On BagTheBan’s Facebook page the other day, a post said, “Do you know what’s lurking inside of your reusable bags? SHARE to inform your friends of what may be lurking in their bags as well!” The post linked to a BagTheBan video on YouTube with gloomy music playing in the background as a narrator details studies showing that reusable grocery bags collect dangerous bacteria such as E.coli.
That research has been questioned by environmentalists: “There was no evidence that reusable bags contain anything close to dangerous levels of bacteria, or that the E.coli strains found were in fact dangerous,” the group Californians Against Waste wrote about a prominent study.
The industry has one other argument: jobs. SPI says 30,000 people work in the plastic bag industry. About 150 of them work at Advance Polybag’s Elkridge plant. Though the industry makes the jobs argument often, including recently in Annapolis to the House Economic Matters committee, the chairman of the committee said the industry’s financial defense didn’t carry much weight.
“I think it’s par for the course,” said Davis, who voted in favor of the tax legislation. “Anytime we do this sort of thing, the industry trade associations will paint a gloom and doom picture.” Of bag executives and the trade groups, Davis said, “I don’t think they had an influence at all.” Rather, he thinks the committee was concerned about adding another tax this session after passing other revenue measures, including a gas tax increase.
One place the jobs message has resonated: inside Advance Polybag’s plants. The company’s employees, many of them refugees from Burma’s military dictatorship, say they have been worried — not just about losing precious overtime or even their jobs, but about paying a tax on their cash-tight trips to the grocery or drug store.

_ _ _ _ _ _ _

YOUR OBJECTIVE:
In the text on plastic bag legislation, how many people does SPI say work in the plastic bag industry?

RECORD SET:
_ _ _ _ _ _ _

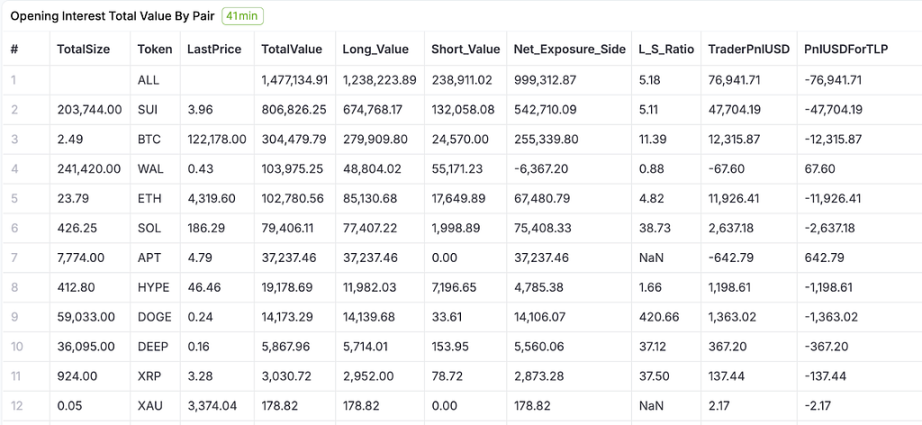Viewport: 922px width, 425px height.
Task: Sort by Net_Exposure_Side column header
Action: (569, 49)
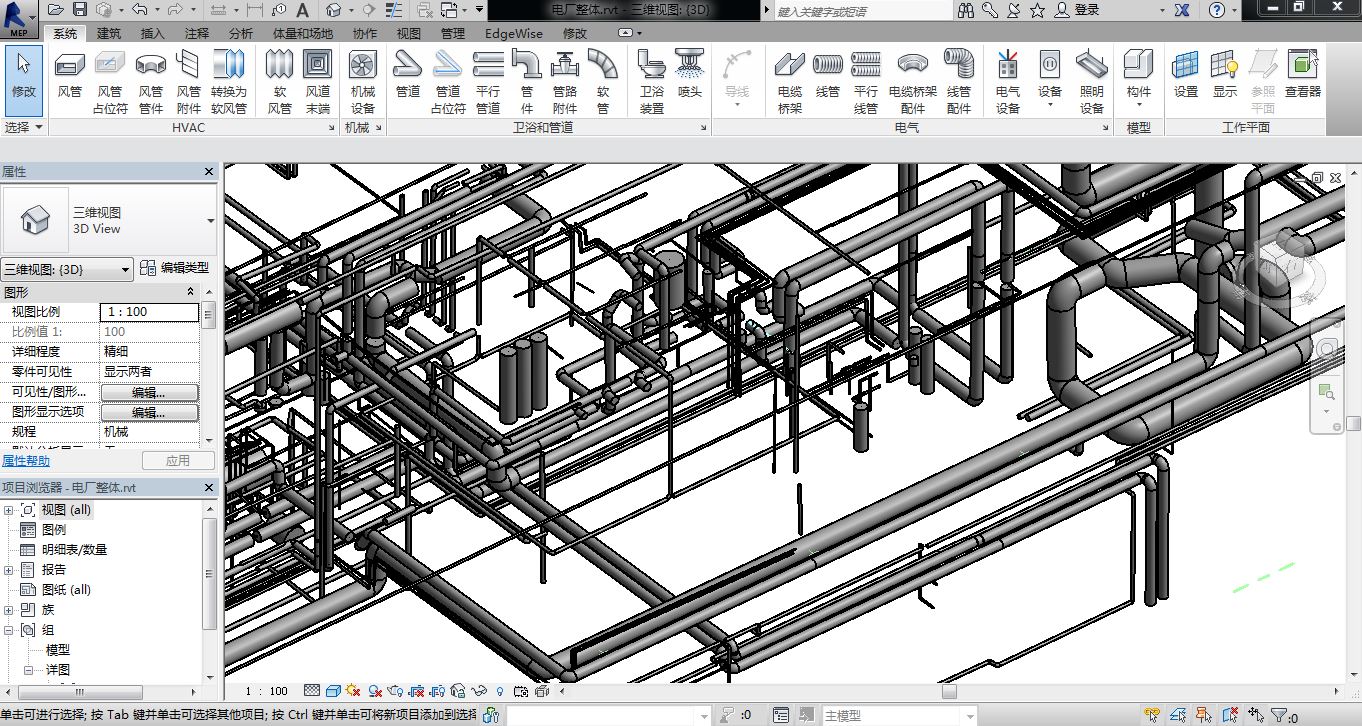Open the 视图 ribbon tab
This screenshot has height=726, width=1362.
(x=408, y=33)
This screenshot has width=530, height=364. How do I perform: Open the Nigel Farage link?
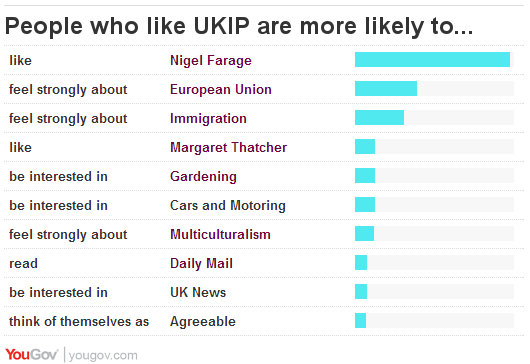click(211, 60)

_ _ _ _ _ _ _

OUTPUT FOR THIS TASK:
30,000